22 AOÛT - ROMAN France

Où son acteur de père, ange éphémère et déchu du cinéma français dans les années 1980, a-t-il passé "son année de voyage", en 1985, lorsque sa fille Denise avait 5 ans ? Dix-sept ans plus tard, la jeune femme part sur les traces de ce disparu, mort d'une overdose, explorant l'ombre d'une légende familiale, à travers la trajectoire d'un météore à la beauté fatale, symbole culte d'un milieu et d'une époque. A 22 ans, Denise semble étrangère à elle-même, une jeune vierge qui ressemble à une vieille fille. Elle est la petite-fille de Daroussa, mais elle n'a pas "d'avis particulier" sur les oeuvres de ce grand-père maternel, peintre de génie, mort peu avant sa naissance.

Dans sa quête, Denise tente d'interroger des témoins de cet âge de plaqué or au clinquant factice, de faire parler sa mère, Matilda, gardienne du mythe, toujours dans le culte du père de ses deux enfants, d'intéresser son frère. Mais c'est Gérard Lambert, marchand d'art qui a connu ses parents, rescapé intrigant de cette jeunesse, qui va ouvrir les portes d'accès. Personnage ambigu à la mémoire exceptionnelle, c'est ce "miraculé" qui va raconter ces temps de poudre aux yeux et dans le nez, où fuir l'ennui, jouir, vivre vite et... mourir jeune semblait constituer une morale. Paris, New York, Saint-Tropez, Londres composent le fond d'écran de ces vies sous stupéfiants dont l'héroïne est la maîtresse. Et on ne peut pas dire que la romancière en idéalise l'ivresse, sans toutefois juger. Y compris quand, dans le dernier tiers du roman, l'un des centres d'accueil pour toxicomanes du Patriarche sert de décor à une effrayante plongée dans cette communauté fondée par Lucien Engelmajer, gourou aux méthodes controversées, condamné en 2007.
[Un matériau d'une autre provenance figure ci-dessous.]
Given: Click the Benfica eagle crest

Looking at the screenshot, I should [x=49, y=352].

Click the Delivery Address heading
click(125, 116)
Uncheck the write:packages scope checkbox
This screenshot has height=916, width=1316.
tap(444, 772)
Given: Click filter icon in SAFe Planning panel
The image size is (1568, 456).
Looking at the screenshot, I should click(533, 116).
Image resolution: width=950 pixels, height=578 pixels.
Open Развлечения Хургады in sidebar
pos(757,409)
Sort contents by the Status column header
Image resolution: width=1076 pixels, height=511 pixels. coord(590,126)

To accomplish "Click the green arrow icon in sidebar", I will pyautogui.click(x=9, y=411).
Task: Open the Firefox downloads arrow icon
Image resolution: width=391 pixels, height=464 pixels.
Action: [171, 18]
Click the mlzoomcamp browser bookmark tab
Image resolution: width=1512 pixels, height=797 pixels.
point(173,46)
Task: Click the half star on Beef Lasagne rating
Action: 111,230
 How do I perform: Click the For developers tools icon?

Après le Seuil pour La fille de son père, premier roman d'Anne Berest, paru en 2010, c'est la collection de Martine Saada chez Grasset qui accueille ce deuxième texte à la construction maîtrisée, fiction documentaire maligne, jalonnée de personnages et de lieux réels où de jeunes héros gâtés se perdent dans un vertige mortifère. «Denise se souvenait de la gêne qu'elle ressentait souvent avec ses parents. Longtemps elle crut qu'ils étaient des gens très joyeux."